Data to process start
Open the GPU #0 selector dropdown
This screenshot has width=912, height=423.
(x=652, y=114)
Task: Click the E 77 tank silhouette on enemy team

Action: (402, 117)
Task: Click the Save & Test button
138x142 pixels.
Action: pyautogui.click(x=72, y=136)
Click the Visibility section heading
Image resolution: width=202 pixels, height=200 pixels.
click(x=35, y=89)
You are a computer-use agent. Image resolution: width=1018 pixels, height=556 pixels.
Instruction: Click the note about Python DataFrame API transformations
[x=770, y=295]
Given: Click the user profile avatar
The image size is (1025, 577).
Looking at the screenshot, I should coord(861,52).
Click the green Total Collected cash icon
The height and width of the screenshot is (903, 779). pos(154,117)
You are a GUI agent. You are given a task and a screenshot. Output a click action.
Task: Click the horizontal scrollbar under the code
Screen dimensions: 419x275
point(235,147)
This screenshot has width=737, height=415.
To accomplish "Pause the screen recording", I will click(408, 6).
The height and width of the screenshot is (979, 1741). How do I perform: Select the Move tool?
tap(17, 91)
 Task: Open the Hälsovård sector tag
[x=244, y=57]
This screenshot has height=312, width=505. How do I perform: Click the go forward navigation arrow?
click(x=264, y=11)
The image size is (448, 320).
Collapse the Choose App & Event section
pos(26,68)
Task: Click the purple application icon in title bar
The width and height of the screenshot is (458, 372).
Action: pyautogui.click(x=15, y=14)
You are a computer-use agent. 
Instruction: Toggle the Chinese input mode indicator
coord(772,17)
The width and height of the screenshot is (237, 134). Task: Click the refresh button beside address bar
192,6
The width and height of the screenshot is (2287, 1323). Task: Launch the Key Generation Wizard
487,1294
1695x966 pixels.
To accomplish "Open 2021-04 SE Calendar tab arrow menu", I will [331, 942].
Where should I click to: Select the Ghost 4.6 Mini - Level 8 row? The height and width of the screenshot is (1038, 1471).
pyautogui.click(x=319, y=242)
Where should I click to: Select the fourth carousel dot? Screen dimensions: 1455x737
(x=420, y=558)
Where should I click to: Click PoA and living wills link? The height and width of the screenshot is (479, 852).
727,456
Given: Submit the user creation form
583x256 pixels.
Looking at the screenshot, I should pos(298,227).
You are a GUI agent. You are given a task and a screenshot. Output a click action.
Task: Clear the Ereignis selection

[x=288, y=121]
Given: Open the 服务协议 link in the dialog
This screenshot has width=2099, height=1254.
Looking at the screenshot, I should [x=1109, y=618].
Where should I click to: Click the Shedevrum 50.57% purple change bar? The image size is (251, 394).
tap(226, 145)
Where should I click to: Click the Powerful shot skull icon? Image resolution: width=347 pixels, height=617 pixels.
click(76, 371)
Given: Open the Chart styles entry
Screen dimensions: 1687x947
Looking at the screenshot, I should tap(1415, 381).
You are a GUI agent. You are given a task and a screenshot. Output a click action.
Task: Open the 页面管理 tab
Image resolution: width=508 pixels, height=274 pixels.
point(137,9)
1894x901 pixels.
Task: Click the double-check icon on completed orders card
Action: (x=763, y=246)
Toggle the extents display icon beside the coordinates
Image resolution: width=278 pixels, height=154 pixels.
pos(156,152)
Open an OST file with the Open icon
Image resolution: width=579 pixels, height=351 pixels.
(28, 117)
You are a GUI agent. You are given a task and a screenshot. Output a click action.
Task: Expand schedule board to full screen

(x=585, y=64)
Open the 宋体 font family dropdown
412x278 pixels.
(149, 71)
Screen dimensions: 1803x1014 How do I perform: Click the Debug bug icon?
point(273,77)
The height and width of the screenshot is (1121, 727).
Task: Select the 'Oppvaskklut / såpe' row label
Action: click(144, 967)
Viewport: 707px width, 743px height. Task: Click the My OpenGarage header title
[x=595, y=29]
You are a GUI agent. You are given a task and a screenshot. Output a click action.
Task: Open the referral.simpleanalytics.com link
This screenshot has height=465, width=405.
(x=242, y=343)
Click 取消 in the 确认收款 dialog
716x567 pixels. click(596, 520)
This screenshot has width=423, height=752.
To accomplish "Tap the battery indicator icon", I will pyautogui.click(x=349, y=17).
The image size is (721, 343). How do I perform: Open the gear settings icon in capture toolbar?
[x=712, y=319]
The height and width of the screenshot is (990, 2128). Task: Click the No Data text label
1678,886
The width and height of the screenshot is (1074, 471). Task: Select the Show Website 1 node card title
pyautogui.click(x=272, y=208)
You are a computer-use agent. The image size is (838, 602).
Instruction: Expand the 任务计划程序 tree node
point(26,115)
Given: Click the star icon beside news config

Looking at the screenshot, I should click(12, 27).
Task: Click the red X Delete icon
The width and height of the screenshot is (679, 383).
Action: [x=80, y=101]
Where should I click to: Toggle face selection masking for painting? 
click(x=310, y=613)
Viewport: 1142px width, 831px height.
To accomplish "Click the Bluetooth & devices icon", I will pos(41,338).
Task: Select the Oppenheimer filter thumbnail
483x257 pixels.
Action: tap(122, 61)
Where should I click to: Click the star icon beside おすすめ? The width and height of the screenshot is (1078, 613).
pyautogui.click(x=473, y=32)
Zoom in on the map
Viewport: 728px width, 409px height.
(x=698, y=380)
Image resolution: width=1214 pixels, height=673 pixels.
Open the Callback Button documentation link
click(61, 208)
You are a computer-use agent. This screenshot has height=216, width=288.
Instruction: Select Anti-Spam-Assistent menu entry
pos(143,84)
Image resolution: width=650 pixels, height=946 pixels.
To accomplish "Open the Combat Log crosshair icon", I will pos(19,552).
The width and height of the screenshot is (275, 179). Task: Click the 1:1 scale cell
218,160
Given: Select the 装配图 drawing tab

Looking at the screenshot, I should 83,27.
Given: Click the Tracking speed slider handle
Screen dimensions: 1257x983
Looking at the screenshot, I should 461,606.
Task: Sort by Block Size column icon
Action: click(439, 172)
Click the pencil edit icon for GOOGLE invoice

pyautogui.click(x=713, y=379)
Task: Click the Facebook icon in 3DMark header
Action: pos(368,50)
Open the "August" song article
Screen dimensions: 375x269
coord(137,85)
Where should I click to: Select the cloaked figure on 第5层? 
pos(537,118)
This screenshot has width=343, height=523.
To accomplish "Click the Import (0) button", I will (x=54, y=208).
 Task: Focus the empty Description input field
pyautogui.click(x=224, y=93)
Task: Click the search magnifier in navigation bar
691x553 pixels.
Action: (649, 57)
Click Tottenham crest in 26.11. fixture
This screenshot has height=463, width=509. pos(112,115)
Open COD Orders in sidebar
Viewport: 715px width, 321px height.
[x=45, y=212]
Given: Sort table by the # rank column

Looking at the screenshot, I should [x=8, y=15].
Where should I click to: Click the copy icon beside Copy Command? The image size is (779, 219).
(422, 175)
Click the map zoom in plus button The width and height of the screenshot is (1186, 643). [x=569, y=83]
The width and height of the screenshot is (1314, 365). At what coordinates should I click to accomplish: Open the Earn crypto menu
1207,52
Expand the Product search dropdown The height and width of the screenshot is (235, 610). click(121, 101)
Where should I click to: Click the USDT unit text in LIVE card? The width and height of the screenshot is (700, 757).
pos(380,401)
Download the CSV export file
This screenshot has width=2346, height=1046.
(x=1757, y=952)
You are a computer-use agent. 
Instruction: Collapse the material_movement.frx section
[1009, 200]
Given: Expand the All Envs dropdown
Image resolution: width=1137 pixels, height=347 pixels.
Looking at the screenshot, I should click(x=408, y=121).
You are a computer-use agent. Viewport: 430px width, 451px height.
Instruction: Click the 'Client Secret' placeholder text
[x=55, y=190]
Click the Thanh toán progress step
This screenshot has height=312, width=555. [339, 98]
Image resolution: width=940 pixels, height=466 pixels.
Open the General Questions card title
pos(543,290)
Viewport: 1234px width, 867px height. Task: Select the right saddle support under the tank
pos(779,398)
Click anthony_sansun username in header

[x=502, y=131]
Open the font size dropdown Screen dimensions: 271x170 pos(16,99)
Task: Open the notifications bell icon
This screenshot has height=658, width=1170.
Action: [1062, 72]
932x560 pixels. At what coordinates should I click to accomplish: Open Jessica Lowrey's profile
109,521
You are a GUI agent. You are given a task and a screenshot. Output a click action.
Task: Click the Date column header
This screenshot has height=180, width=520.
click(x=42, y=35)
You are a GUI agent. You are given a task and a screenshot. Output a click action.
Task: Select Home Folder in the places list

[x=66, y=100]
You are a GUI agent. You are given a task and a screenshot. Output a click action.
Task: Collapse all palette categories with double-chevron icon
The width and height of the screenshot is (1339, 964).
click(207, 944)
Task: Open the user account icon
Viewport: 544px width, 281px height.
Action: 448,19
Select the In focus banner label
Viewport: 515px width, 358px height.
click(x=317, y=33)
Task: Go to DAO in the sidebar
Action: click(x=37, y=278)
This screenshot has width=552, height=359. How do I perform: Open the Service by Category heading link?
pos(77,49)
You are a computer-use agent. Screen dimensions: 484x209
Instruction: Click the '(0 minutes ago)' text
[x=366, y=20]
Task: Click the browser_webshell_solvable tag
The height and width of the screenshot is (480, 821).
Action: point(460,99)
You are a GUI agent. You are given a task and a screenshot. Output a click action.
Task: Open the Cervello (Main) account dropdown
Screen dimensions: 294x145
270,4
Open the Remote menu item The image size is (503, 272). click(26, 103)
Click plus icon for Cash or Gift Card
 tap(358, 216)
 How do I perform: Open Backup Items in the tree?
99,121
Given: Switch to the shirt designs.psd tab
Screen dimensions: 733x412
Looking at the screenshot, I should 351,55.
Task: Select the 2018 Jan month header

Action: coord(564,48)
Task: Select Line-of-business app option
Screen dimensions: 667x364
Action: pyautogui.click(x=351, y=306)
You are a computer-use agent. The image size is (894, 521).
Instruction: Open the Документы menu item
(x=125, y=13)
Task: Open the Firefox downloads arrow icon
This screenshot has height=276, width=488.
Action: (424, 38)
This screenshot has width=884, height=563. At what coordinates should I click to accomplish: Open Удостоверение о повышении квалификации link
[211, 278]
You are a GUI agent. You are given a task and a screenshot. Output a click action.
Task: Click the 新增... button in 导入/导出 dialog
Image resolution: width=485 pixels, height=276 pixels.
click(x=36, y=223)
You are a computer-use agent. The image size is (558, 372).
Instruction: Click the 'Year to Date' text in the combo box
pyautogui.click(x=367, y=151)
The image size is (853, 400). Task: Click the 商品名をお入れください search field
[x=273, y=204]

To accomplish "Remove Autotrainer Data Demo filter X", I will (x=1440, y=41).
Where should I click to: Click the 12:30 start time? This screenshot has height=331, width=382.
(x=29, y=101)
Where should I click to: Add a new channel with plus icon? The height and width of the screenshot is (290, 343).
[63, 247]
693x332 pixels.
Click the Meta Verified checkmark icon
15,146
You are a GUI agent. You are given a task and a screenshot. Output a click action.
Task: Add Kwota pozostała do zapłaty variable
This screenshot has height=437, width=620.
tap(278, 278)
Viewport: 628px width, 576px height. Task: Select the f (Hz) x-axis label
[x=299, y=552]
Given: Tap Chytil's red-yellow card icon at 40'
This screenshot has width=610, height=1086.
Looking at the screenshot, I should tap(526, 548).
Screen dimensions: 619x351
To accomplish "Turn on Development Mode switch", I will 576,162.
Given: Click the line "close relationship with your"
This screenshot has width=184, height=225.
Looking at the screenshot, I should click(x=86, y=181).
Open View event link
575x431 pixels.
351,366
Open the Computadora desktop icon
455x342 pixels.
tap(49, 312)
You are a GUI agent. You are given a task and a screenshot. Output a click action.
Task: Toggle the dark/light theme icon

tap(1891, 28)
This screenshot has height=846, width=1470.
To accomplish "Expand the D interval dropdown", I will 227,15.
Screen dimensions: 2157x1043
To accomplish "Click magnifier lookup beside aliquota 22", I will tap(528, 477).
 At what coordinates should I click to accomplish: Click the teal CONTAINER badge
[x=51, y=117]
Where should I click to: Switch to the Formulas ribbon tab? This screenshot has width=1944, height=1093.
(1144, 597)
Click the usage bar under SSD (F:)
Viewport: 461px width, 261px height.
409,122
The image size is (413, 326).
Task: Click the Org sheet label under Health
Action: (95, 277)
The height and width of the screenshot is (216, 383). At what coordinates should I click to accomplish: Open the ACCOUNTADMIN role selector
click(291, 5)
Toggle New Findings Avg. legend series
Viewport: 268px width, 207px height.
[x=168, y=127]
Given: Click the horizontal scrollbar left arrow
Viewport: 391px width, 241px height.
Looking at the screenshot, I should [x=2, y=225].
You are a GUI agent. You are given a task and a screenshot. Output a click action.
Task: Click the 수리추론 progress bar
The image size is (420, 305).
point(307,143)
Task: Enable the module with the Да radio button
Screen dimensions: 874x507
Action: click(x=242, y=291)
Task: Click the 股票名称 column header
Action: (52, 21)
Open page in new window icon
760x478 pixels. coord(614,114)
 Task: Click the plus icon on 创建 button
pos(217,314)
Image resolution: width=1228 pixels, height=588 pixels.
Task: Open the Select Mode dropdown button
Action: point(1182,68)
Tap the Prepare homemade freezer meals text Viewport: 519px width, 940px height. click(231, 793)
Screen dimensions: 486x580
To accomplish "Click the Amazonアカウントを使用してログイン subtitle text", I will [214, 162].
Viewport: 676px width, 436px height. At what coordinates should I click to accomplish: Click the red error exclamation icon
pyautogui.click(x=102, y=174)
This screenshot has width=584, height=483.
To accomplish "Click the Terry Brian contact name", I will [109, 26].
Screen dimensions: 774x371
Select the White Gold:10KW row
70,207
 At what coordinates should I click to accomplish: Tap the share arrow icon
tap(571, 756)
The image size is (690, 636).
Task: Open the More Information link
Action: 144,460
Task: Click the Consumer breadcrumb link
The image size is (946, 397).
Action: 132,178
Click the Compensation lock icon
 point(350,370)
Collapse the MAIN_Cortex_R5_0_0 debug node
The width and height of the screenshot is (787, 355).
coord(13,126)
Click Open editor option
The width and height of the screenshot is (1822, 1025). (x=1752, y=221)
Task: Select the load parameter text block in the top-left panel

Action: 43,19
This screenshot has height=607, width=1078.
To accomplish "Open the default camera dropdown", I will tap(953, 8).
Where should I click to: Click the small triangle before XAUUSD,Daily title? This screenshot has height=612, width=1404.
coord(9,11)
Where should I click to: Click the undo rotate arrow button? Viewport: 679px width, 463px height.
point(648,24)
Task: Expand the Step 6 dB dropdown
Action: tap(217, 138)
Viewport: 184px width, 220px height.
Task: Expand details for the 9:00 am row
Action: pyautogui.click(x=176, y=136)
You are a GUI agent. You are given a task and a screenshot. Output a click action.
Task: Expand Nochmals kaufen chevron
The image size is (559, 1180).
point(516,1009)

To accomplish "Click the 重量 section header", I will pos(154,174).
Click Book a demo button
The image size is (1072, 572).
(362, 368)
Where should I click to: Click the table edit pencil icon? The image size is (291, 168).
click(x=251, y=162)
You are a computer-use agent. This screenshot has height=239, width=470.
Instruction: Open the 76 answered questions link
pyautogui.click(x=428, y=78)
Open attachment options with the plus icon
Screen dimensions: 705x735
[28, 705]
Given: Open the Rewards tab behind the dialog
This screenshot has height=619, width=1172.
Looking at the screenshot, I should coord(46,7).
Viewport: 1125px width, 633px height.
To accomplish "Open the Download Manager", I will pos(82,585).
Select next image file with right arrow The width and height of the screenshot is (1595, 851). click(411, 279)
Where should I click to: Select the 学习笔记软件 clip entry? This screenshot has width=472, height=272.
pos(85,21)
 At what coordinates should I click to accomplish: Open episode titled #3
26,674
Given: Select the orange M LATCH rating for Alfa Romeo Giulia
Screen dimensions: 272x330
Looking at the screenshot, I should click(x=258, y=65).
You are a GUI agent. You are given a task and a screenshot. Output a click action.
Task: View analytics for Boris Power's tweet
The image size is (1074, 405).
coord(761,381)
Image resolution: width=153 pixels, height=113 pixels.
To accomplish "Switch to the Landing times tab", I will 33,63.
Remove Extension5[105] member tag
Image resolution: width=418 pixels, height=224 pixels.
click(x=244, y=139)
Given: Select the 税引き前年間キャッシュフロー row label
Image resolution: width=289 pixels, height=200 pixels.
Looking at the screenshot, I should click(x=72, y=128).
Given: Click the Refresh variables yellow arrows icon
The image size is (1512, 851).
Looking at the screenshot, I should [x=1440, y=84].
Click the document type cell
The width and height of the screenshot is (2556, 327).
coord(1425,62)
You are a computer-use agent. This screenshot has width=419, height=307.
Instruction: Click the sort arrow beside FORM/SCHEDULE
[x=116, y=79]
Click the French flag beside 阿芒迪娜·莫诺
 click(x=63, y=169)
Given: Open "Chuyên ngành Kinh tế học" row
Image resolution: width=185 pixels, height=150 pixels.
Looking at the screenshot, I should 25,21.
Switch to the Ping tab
Data to process end
• **Objective**: Please copy the entries from the very first one through the line containing "Action: (402, 117)", swapping "enemy" for "allied" and leaving everything else unchanged.

• **Full answer**:
Open the GPU #0 selector dropdown
This screenshot has width=912, height=423.
(x=652, y=114)
Task: Click the E 77 tank silhouette on allied team

Action: (402, 117)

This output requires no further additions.